Dakar , 18 Mai (SL-INFO) – À une dizaine de jours de la fête de l’Aïd al-Kébir, communément appelée Tabaski, les foirails de la région de Saint-Louis connaissent une activité intense. Comme l’an dernier, le point de vente de Rao enregistre un important afflux de bétail, confirmant son rôle central dans l’approvisionnement de la zone nord du pays.
Le site de Rao, situé a 20 kilomètres de Saint-Louis, apparaît bien fourni cette année encore. Des éleveurs venus de Mauritanie et de plusieurs localités du Sénégal ont convergé vers le marché pour proposer une grande quantité de moutons. Cette abondance offre un large choix aux acheteurs, même si les prix restent élevés.

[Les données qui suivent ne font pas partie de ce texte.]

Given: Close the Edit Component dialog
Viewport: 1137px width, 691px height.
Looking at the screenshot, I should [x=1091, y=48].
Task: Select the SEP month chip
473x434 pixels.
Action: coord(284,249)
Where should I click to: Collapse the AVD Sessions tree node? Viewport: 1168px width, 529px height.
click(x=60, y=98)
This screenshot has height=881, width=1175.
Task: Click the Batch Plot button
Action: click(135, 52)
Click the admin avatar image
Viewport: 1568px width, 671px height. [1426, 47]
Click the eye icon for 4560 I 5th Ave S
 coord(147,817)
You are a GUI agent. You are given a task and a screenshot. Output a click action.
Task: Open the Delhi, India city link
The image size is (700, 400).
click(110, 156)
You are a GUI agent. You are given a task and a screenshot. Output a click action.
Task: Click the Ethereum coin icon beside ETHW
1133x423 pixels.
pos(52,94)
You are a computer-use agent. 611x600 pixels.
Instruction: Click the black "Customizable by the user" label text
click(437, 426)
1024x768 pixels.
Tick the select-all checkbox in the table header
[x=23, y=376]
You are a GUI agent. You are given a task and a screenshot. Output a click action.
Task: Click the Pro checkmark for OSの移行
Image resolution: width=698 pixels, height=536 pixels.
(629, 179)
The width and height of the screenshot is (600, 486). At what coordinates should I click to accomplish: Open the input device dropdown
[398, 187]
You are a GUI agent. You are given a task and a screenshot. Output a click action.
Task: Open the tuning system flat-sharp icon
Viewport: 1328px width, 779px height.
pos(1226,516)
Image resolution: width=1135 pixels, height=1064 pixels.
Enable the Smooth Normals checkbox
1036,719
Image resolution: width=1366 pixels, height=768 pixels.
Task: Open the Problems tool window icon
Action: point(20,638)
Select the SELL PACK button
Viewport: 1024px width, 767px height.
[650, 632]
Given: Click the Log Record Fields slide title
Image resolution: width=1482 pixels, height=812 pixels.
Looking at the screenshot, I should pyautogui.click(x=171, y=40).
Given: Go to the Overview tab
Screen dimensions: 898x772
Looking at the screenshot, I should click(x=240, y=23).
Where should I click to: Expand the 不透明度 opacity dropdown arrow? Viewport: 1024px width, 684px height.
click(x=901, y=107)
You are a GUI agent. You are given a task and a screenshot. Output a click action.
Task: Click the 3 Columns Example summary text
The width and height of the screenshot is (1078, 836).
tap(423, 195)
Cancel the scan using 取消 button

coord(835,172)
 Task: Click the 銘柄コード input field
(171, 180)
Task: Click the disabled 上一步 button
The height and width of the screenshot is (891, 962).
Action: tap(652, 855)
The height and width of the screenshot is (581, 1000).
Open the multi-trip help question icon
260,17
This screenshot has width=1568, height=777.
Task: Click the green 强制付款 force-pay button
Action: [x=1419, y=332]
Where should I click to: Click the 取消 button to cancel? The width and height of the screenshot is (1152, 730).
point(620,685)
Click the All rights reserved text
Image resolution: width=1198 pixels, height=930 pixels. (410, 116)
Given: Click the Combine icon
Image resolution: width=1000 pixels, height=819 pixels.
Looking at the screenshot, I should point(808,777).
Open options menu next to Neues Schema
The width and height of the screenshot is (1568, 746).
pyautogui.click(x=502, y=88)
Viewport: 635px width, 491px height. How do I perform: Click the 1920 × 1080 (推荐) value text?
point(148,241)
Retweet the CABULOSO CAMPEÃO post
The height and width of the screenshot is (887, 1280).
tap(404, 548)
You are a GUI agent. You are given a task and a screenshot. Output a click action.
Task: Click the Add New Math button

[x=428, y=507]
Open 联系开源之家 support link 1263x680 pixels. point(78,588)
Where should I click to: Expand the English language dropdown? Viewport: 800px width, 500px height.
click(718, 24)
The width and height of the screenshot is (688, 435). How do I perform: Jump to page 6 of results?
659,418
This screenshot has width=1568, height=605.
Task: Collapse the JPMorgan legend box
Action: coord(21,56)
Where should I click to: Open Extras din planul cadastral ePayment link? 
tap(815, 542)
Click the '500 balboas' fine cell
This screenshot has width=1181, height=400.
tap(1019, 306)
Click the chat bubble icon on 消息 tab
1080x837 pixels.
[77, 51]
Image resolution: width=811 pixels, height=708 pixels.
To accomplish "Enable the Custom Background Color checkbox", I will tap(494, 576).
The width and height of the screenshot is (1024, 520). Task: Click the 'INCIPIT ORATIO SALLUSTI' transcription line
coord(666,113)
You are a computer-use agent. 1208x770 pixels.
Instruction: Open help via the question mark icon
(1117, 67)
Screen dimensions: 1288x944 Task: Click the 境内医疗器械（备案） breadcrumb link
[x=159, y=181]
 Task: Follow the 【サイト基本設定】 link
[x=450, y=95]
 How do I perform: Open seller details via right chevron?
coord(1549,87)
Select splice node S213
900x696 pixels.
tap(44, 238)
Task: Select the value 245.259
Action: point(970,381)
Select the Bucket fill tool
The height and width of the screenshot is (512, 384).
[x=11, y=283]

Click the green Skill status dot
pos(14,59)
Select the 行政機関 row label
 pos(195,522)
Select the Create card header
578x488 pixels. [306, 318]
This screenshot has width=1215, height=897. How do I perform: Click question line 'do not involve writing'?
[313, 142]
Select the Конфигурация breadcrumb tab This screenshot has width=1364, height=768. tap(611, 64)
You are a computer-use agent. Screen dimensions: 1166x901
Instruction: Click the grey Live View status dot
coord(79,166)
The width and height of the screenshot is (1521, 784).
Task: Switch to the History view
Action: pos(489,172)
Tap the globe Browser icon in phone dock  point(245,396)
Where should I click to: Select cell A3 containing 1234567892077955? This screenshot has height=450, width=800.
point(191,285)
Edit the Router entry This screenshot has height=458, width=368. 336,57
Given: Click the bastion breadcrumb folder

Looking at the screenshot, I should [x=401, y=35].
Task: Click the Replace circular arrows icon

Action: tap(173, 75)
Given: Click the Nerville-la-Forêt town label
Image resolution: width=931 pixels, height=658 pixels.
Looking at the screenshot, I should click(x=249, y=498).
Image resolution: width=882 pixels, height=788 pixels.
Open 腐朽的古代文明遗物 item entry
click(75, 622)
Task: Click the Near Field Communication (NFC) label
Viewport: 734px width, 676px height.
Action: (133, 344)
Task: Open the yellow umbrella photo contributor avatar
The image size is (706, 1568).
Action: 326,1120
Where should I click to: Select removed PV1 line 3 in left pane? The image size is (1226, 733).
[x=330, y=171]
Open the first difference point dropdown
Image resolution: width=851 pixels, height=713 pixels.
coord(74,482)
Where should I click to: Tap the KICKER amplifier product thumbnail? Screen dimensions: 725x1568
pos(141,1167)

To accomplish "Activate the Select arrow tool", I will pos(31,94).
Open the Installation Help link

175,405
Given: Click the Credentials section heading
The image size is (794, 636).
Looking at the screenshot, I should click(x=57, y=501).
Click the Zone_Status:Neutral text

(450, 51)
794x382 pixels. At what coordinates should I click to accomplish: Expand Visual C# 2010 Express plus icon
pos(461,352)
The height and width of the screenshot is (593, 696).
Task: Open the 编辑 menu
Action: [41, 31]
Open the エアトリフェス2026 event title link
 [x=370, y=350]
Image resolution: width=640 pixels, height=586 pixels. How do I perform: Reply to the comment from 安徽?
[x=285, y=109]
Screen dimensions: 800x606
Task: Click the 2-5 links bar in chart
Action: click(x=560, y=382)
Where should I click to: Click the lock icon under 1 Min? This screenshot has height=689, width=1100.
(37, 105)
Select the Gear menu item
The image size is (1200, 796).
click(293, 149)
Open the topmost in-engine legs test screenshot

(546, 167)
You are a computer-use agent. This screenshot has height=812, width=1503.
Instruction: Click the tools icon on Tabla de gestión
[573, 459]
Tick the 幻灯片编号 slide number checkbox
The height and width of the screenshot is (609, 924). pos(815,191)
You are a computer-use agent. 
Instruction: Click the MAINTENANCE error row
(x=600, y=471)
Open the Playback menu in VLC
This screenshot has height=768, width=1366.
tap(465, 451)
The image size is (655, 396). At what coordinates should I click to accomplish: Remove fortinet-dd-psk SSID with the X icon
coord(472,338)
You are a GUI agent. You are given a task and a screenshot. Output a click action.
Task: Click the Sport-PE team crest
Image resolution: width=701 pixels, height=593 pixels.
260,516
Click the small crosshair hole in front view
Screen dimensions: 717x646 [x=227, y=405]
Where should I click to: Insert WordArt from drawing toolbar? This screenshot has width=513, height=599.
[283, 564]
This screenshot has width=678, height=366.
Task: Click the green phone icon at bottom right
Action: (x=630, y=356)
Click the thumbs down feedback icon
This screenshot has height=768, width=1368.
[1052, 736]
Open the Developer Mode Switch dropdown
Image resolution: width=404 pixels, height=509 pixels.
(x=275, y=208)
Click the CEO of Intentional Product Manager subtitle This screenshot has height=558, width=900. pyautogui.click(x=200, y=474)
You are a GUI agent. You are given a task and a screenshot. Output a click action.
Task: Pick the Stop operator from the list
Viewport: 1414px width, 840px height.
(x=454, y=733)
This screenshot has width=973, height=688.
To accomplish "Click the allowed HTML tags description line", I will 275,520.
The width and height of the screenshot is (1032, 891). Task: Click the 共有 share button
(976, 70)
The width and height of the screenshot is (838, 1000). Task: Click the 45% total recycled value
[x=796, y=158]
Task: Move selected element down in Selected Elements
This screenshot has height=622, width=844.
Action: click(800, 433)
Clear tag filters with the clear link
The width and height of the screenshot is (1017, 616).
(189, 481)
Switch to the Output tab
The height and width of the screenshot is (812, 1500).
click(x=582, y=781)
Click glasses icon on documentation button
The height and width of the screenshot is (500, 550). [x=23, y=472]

En effet, il faut désormais débourser au moins 125 000 francs CFA pour espérer acquérir un bélier de bonne qualité. Les vendeurs de moutons, communément appelés « tefankés », expliquent cette hausse des prix par l’augmentation des coûts de transport, notamment pour les animaux importés depuis la Mauritanie.
Sur le plan sécuritaire, les acteurs du marché saluent les efforts des forces de l’ordre. Les vendeurs se félicitent du travail de sécurisation assuré par la Gendarmerie nationale du Sénégal, dont la présence contribue à un climat globalement apaisé sur le site de vente. Selon Moubarak Fall, éleveur, le foirail de Rao bénéficie d’une bonne sécurité grâce à la vigilance et à l’efficacité des gendarmes.
Malgré ces conditions jugées satisfaisantes, un autre défi persiste : la faible affluence des clients. À quelques jours de la fête de l’Eid al-Kėbir, les vendeurs s’inquiètent du manque d’acheteurs, contrastant avec l’importante disponibilité de bétail sur le marché.